As you probably know by now, I like to prepare meals in advance as much as I can & do a bit of “stealth cooking”. This is where I cook a couple of (or ten) extra portions of everything & freeze them for future meals – there’s very little effort in peeling a few extra potatoes or chopping another couple of carrots (especially if you delegate). It’s like having your own fast food outlet in your freezer & all you’ve got to do is decide what you want for dinner! Trust me, after a long day at work & being tightly packed on a train for an hour, plus having at least a 20 minute drive home, you really don’t want to be faffing around with food when you get there. Be kind to yourself & with a little planning, you can be organised like a cooking ninja (just think of me as your Foodie Godmother).
This glamorous glazed gammon ham is something I learned to cook many years ago & is perfect for creating multiple meals. For those of you who have never heard of gammon before, it is a pork joint made from the haunch or hind legs of a pig. This is cured like bacon, sometimes brined & salted, but always must be cooked before consuming. As with bacon, gammon can be smoked or unsmoked & for this recipe, I have used unsmoked so that the flavour of the fragrant spices can infuse with the meat. The word ‘gammon’ originated from the old French word ‘gambon’ (now ‘jambon’) around the 15th century, which in turn became translated to the English word ‘ham’.
Although it’s great served as a special Sunday dinner, this heavenly ham can also go a lot further than just one meal!

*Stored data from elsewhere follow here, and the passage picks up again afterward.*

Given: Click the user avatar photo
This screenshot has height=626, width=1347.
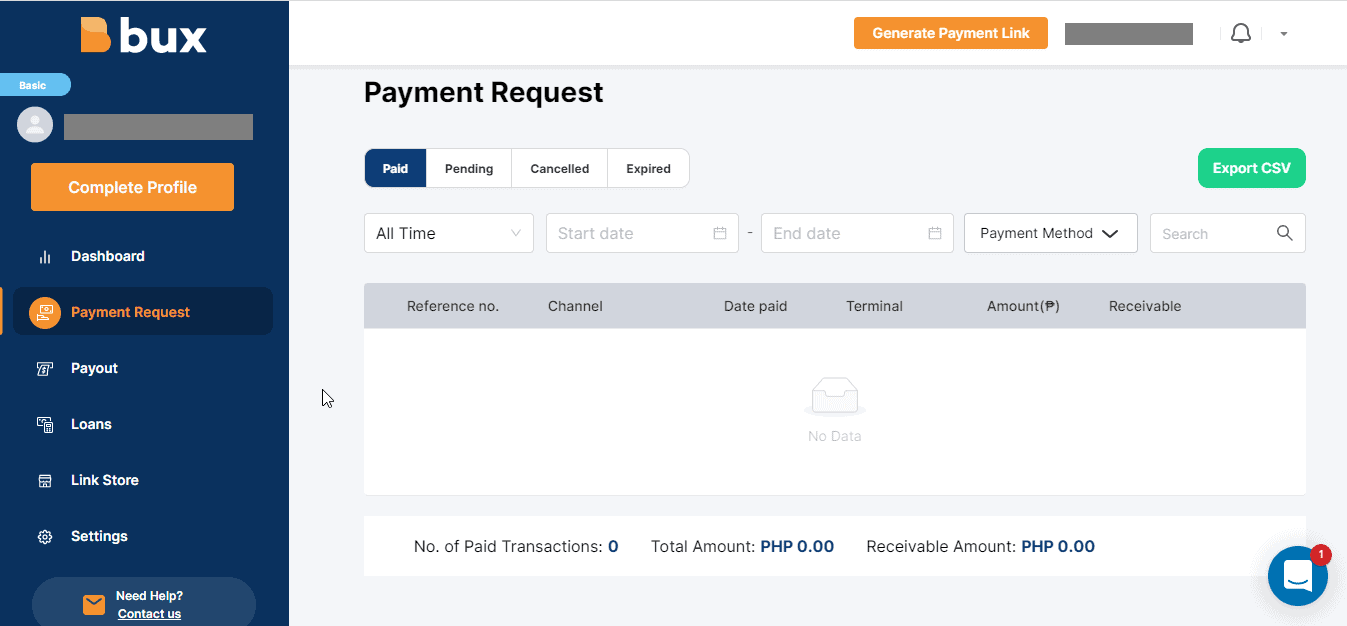Looking at the screenshot, I should click(35, 124).
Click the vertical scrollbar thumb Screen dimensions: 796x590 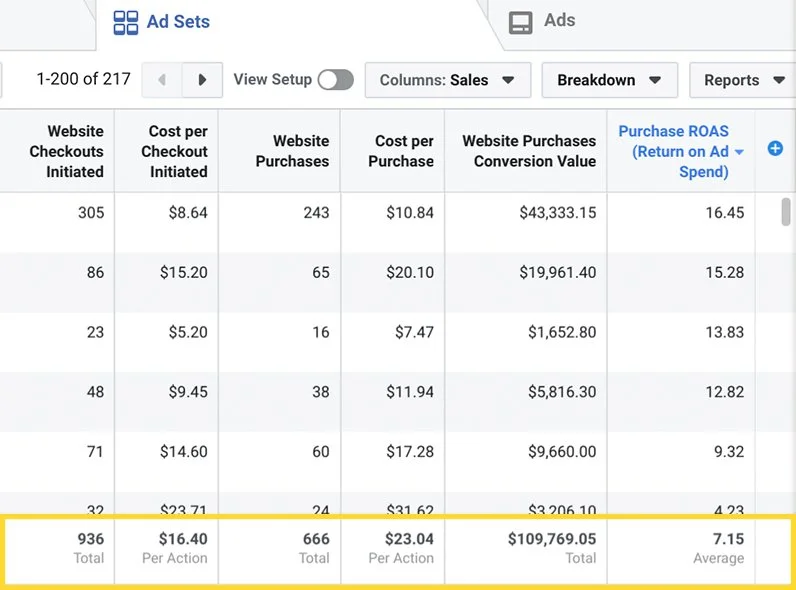click(x=786, y=213)
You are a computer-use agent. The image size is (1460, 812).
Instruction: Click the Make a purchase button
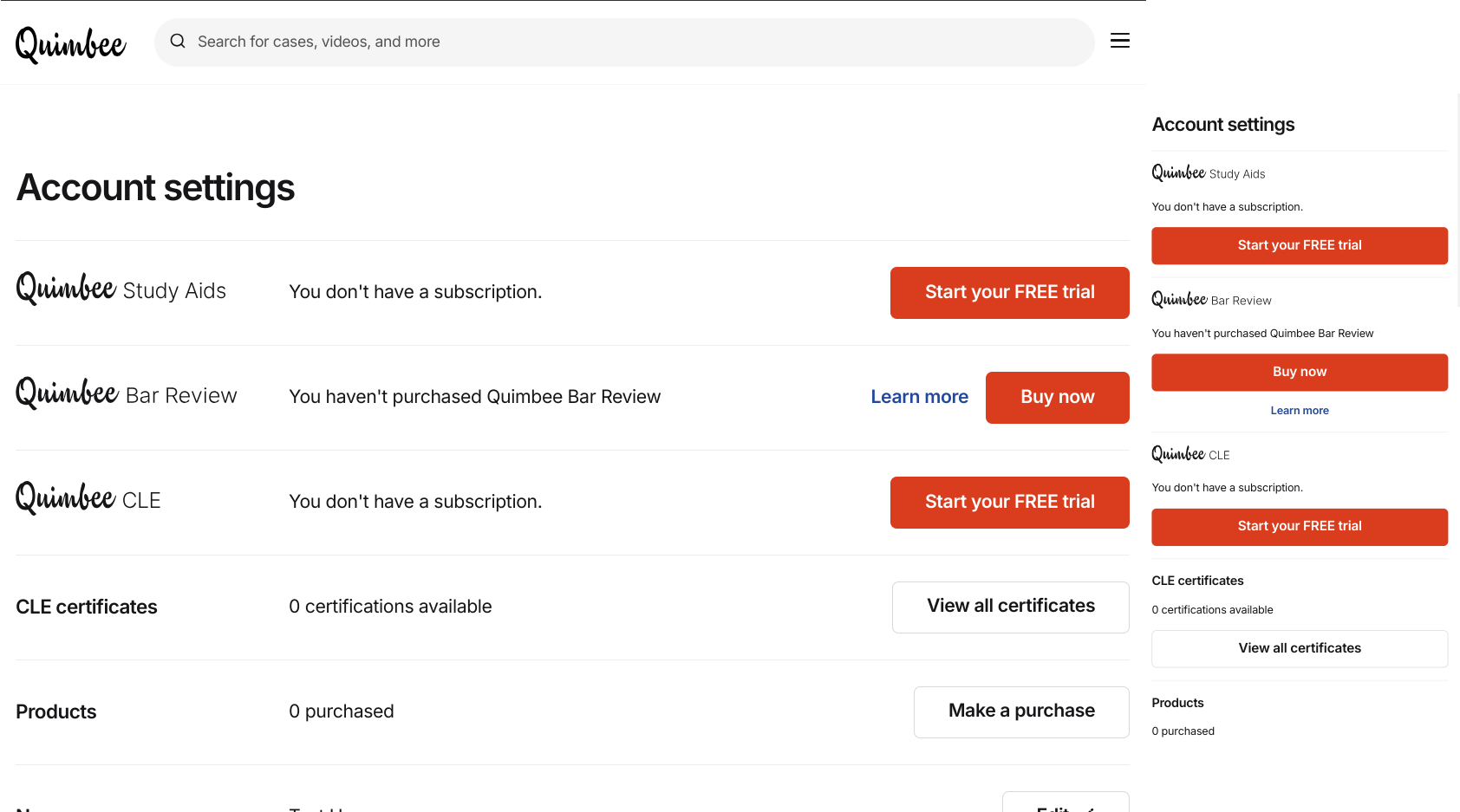(x=1020, y=711)
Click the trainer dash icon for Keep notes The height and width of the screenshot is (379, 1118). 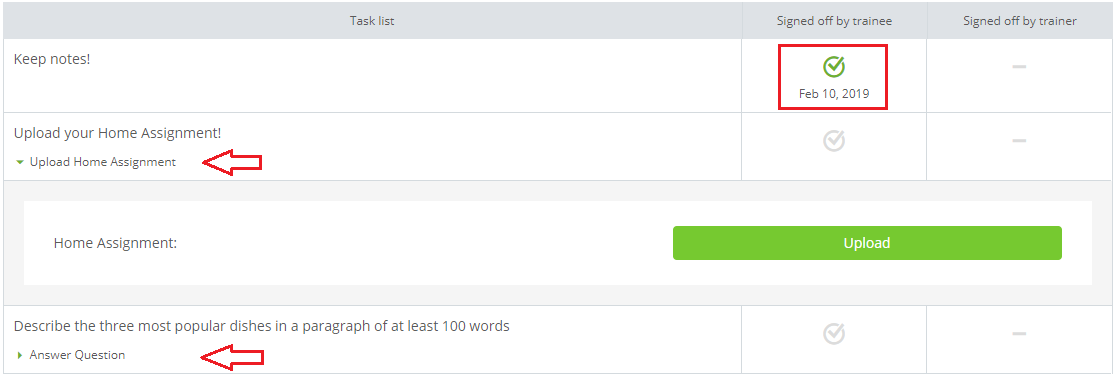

Served hot with buttery mashed potatoes, crisp roasted parsnips & a golden-crusted, velvety cauliflower cheese, it really hits the spot! Leftovers are deliciously lovely – slice thinly for nibbling with cheese & crackers, layer with salad in sandwiches & a feisty mustard mayo, or chuck chunks into a creamy, cheese-enveloped pasta bake. I’ve fried it for breakfast, created some fabulous frittatas & it’s even graced a few of my homemade pizzas too!

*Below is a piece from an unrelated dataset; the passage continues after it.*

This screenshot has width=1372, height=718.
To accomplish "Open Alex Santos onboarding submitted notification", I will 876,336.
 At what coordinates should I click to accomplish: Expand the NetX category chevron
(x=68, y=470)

Over time, I’ve tweaked the recipe but always go back to my favourite way to cook it. The gammon is boiled & then baked, neither of which you have to stand around watching, but the best bit is the wonderfully fragrant spices, with their mulled wine perfume & delicately warm taste. The gorgeously gooey glaze gives it a deep rose tinted finish & the scent will definitely make you feel Christmassy! As it’s the time of year for making mulled wine too, I must confess that I have on occasion added the spices from my homemade version the night before (you can see some of the wine-coloured, slightly sozzled oranges in the photos below), with a few fresh spices thrown in – waste not, want not! This could possibly be the shimmering jewel on your table for Boxing Day & beyond. Ready to get your Glammon? Hands washed, aprons on & here we go!
What you need:
500g – 1kg Gammon joint, unsmoked
5 Star Anise, whole
1 teaspoon Black Peppercorns, whole
1 teaspoon Cloves, whole
2 Cinnamon sticks
1 chunk of fresh Ginger (about the size of your thumb & twice as wide)

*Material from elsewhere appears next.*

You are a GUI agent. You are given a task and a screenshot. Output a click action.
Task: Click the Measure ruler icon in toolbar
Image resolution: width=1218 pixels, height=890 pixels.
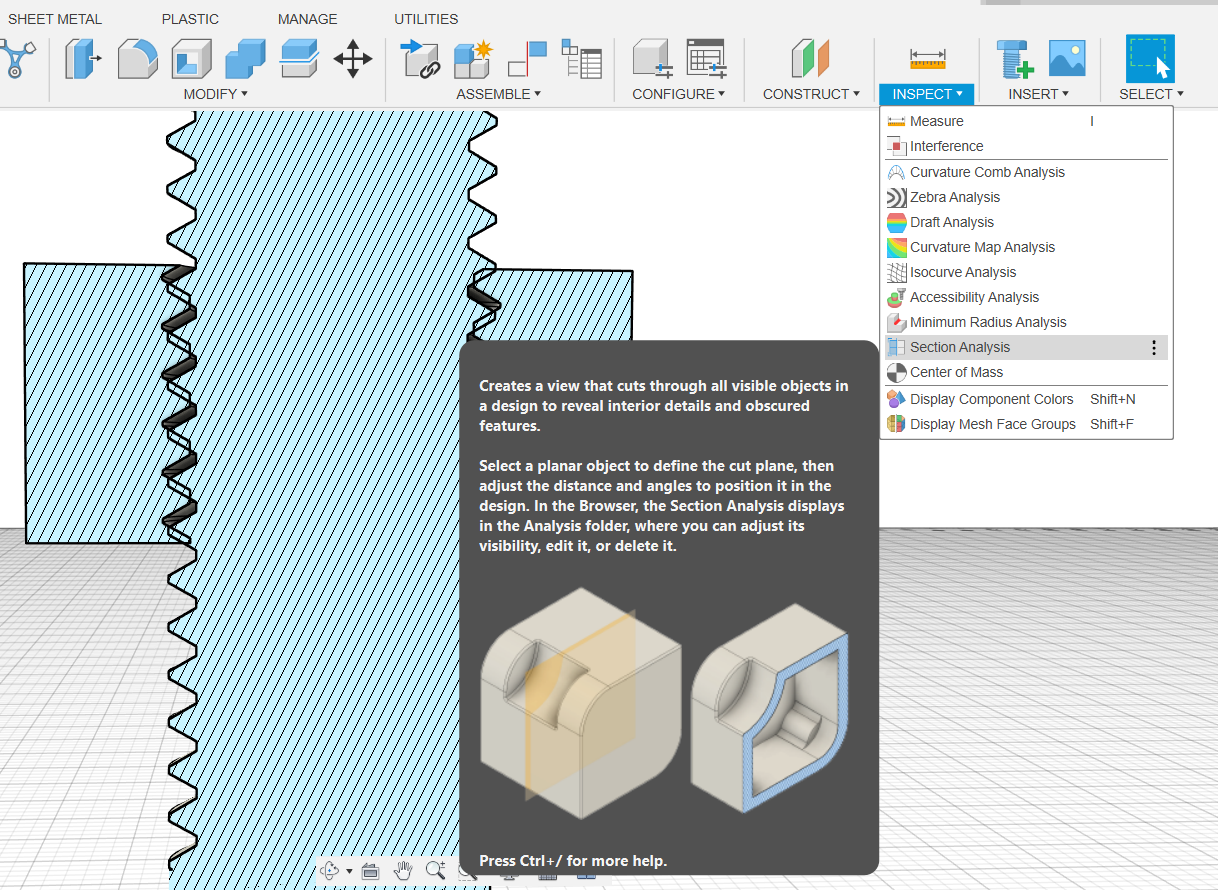[927, 58]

2 medium Oranges (room temperature)
Approx 3 pints of cold Water (it should cover the gammon by at least 3 inches, so depending on the size of your joint/pan, use your own judgement here)
For the Glaze:
Half a jar of Apricot Jam
1 tablespoon Stem Ginger Syrup (from a jar of Stem Ginger)
1 tablespoon Balsamic Vinegar
1 tablespoon Mango Chutney (optional)
What to do:
Pre-heat the oven to 180*C & prepare a dish for the baking part of the process (get this out of the way now & you can just pop it into the oven without trying to find a dish).
Line a casserole dish or lasagne dish with greaseproof paper, making sure it comes right up & over the edges like a little paper dish inside. This will catch all the syrupy sticky glaze & stop it ruining your best baking dishes (I learned the hard way).
Put the gammon into a large, deep saucepan (I’ve got a huge pasta pan that I use for this) – your pan should be big enough to leave about 3-4 inches between the top of the cooking water & the top of the pan. Make sure you’ve removed all the wrapping from the gammon (including that paper circle around the edge), as you want all the lovely spices to impart their fragrant flavours into the meat.
Snap the cinnamon sticks in half & chuck them in the pan.
Add the cloves, star anise & peppercorns to the pan, just scatter them all over the gammon & around it.
Peel the ginger, cut into a few thick stems & chuck them in the pan too.
Because you want the juice from your oranges as well as their skin, they need to be at room temperature & not cold (the warmer they are, the more juice you’ll get). Give them a firm roll on a worktop or chopping board – this will help you get the most juice from them.
Cut the oranges into halves, squeeze the juice all over the meat & pop the skins in the pan next to it.
Carefully pour the water into the pan now, making sure there is about three inches of water above the meat, plus enough room between the water & the top of the pan. Pop the lid almost on the pan, leaving a tiny little gap to allow steam to escape.
Bring to the boil gently, then turn down the heat until it’s just a bubbling simmer. It’s a bit like giving the gammon a spicy bubble bath & you don’t want any spillages.
Simmer for an hour with the lid almost fully on (leave a tiny gap), checking on it after about 20 minutes, just to make sure it’s all going as planned.
Once boiled, carefully lift the gammon into the prepared casserole dish. Sometimes, the joint may have started to “unravel” itself, so get a couple of metal skewers & push through each side across each other to pull everything back together.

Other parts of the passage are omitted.